Was ist eigentlich der „Inertia-Effekt“?

In Coronazeiten wird ja viel über Immunität geredet, denn jeder möchte gerne unangreifbar werden für das Virus. Immunsein löst Probleme, Immunsein schützt vor unangenehmen Überraschungen, Immunsein macht das Leben leichter. So ähnlich funktioniert das auch im Strafprozess, wo der Virus Zweifel heißt und daran hindert, Menschen zu verurteilen. Darum muss der Zweifel immer wieder mühevoll ausgemerzt werden. Es sei denn, man ist immun dagegen. Denn Immunsein macht das Leben leichter.

Der Weg zur Immunisierung ist im Strafprozess der gleiche wie in der Medizin: die Impfung. Impfen bedeutet, Patienten eine kleine Dosis der Krankheit zu verabreichen, aber nur eine ganz kleine, eine homöopathische. Die Dosis darf keinesfalls zum Ausbruch der Krankheit führen, sie muss so schwach sein, dass der Körper sie mit Sicherheit vernichtet.
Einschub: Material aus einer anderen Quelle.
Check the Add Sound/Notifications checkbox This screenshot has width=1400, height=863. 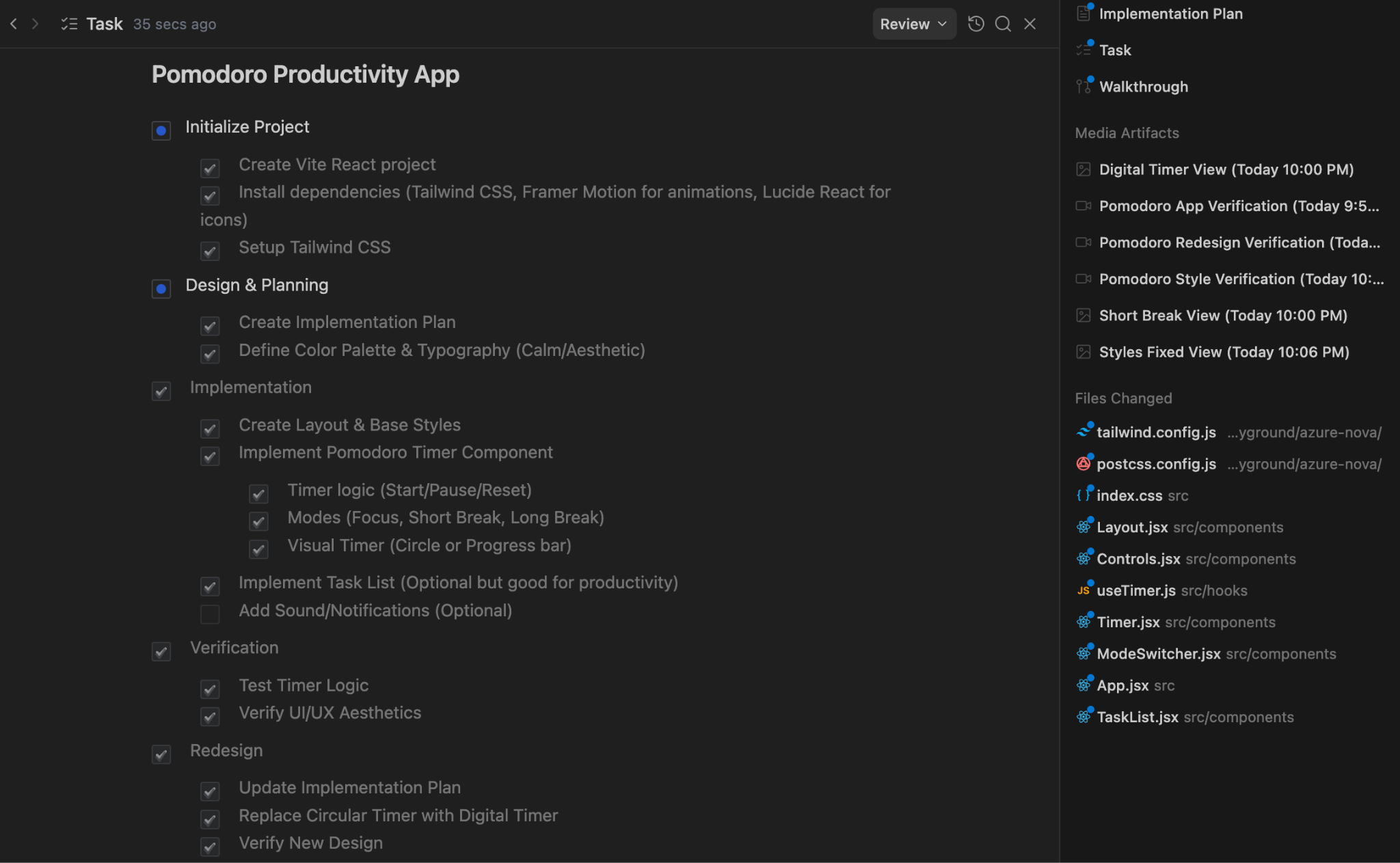210,614
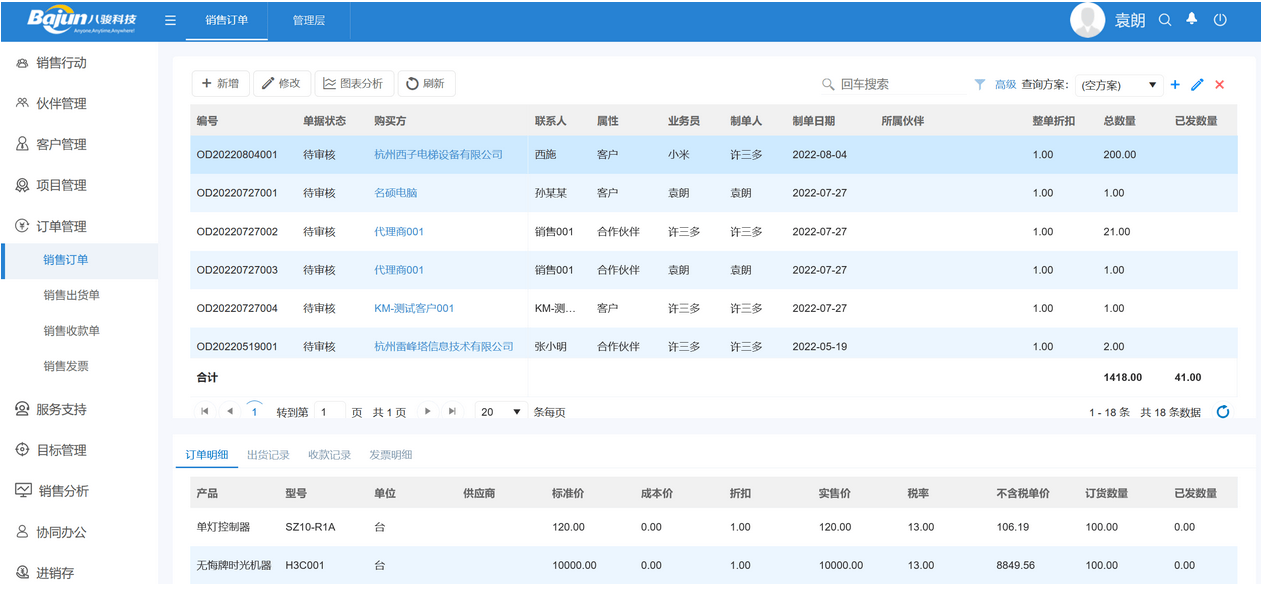Image resolution: width=1262 pixels, height=600 pixels.
Task: Click the filter icon near 高级
Action: click(979, 85)
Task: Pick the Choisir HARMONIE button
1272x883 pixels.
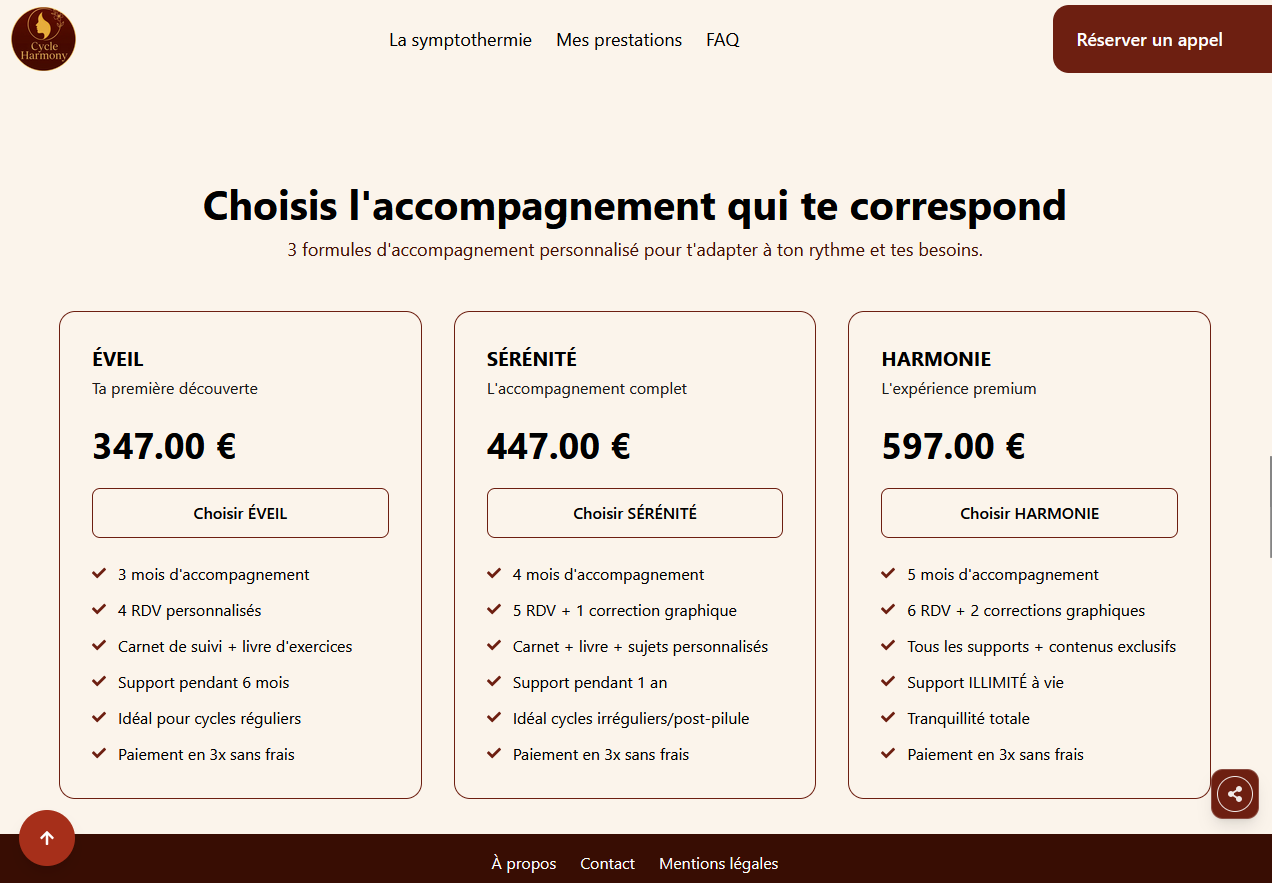Action: click(x=1029, y=513)
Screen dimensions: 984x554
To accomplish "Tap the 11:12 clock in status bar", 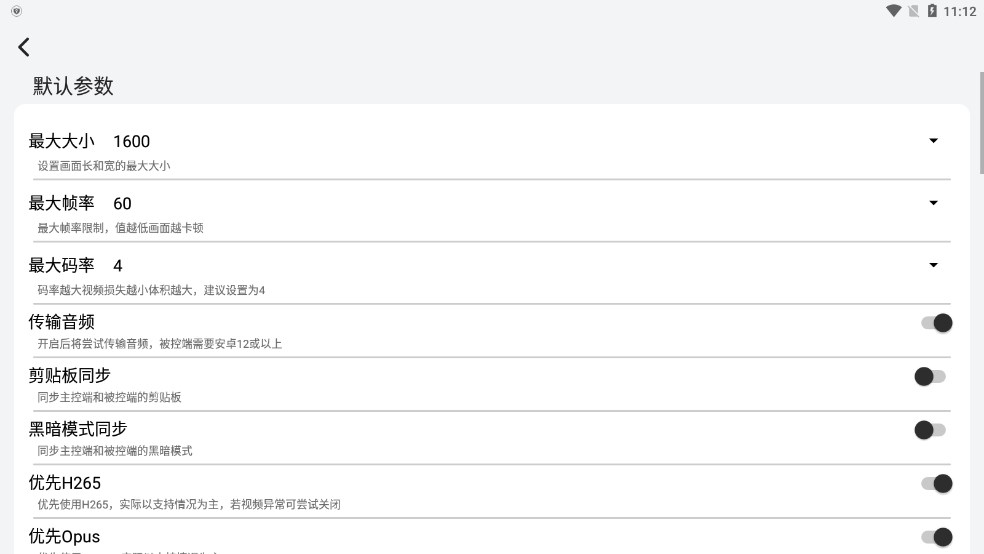I will pyautogui.click(x=959, y=11).
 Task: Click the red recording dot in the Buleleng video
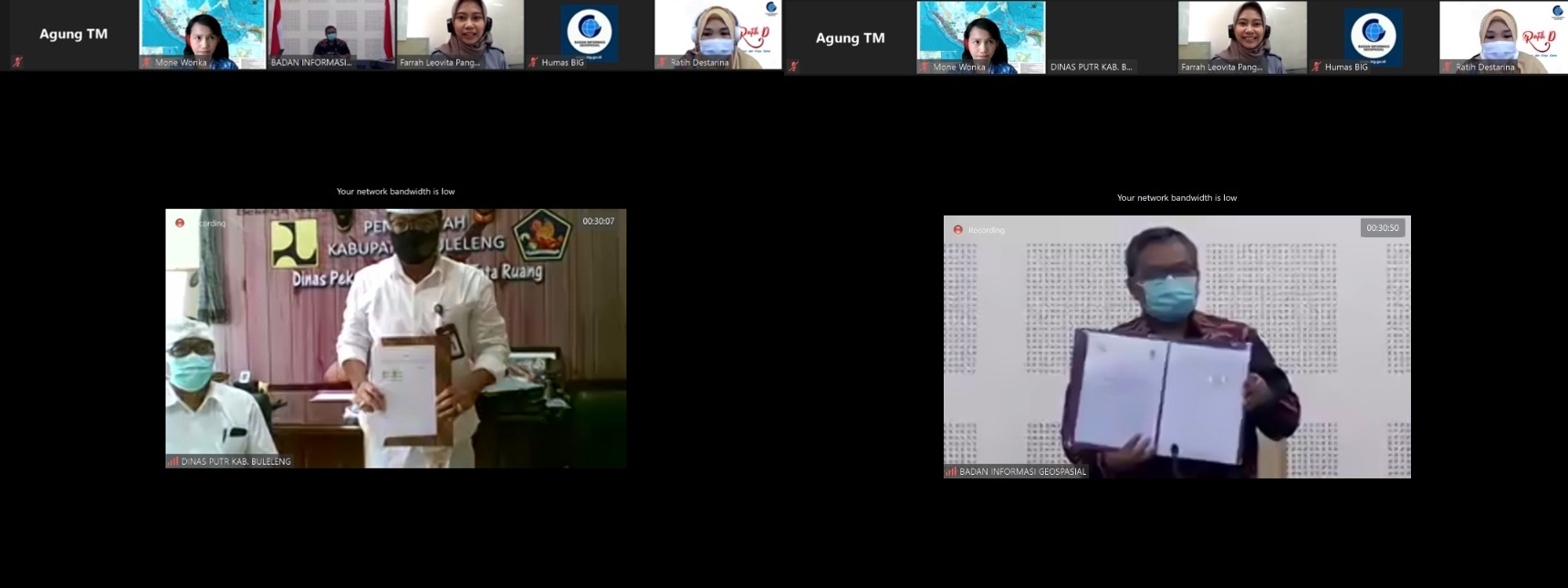point(180,223)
Die Impfärzte des Strafprozesses sind die Polizisten, denn die komponieren die Strafakten (vgl. dazu => hier). Ihr homöopathischer Impfstoff ist ein Textbaustein, der ziemlich am Anfang jeder Akte auftaucht, etwa auf Blatt 3: „Der Beschuldigte bestreitet die Tat.“, heißt es dort. Dadurch wird künftigen Lesern dieser Akte ein Zweifel injiziert – und anschließend sofort wieder bekämpft, denn die Beweise für die Tat sind, so suggeriert es die Akte, erdrückend: Das angebliche Vergewaltigungsopfer hat bei der Befragung „mehrfach geweint“. Das abgehörte Gespräch über etwas Braunes deutet „nach kriminalistischer Erfahrung“ auf Heroin hin. Mehrere Zeugen sind sich sicher, dass der Täter ein „osteuropäischer Typ“ war. Oder – der manipulative Dauerbrenner in polizeilichen Vermerken – „es ist davon auszugehen dass der Beschuldigte nicht die Wahrheit sagt“.

Wow“, denkt sich da der Staatsanwalt, „meine anfänglichen Zweifel sind plötzlich wie weggeblasen.

Wir befinden uns jetzt gerade auf Blatt 15 der Ermittlungsakte, Zweifel an der Schuld sind ausgemerzt, die nächsten 200 Seiten werden nur noch überflogen, denn es ist Immunität gegen Zweifel eingetreten. Die Immunisierung besteht darin, dass der Mensch träge ist und meist nicht bereit, einmal gewonnene Ùberzeugungen wieder aufzugeben.

Du weißt doch sicher auch, geneigter Leser, dass Trump als Präsident eine Niete ist. Das wusstest Du bereits vor seiner Wahl und hast seither nie darüber nachgedacht, ob er vielleicht irgendetwas richtig macht. Alles, was Du von ihm noch zur Kenntnis nimmst, sind seine Pleiten und Pannen.

Oder betrachten wir einen deutschen Politiker, irgendeinen auf der Skala von der Bundeskanzlerin bis zu Deinem Ortsbürgermeister. Wie ist Deine Meinung zu diesem Politiker und seit wann? Hast Du diese Meinung je revidiert? Hast Du überhaupt irgendetwas zur Kenntnis genommen, was Dir Anlass geben könnte, umzudenken? Wahrscheinlich nicht. Statt dessen glaubst Du ernsthaft, der von Dir meistgehasste Politiker sei total dumm, faul, überflüssig und baue von morgens bis abends nur Bockmist.

Inertia heißt Trägheit. Diese Trägheit veranlasst Dich, eine einmal gefasste Meinung auch gegen widersprechende Informationen zu verteidigen. Machen wir uns nichts vor: Nach 23 Verhandlungstagen und 150 vernommenen Zeugen sind Richter nicht mehr ganz so unvoreingenommen wie an jenem Tage, als ihnen die Akte zum ersten Mal auf den Tisch flatterte. Die Neigung, einem jetzt erst auftauchenden Alibizeugen noch zu glauben, ist deutlich eingeschränkt.

Denn Dank geschickt zusammengestellter Akten hat das Gehirn ab Seite 15 einen Schutzmantel gegen Zweifel aufgebaut, Du fühlst Dich wie jemand, der an einem tropischen Strand 10 Caipirinhas getrunken hat: Das Leben ist schön. Die Sonne am Himmel ist schön, die Mädels im Bikini sind schön, das Meer ist schön. Und die Haifischflosse, die da gerade rausguckt? Auch schön!

Am Strand rettet Dich jetzt vielleicht der Bademeister. Im Strafprozess nur noch der Strafverteidiger.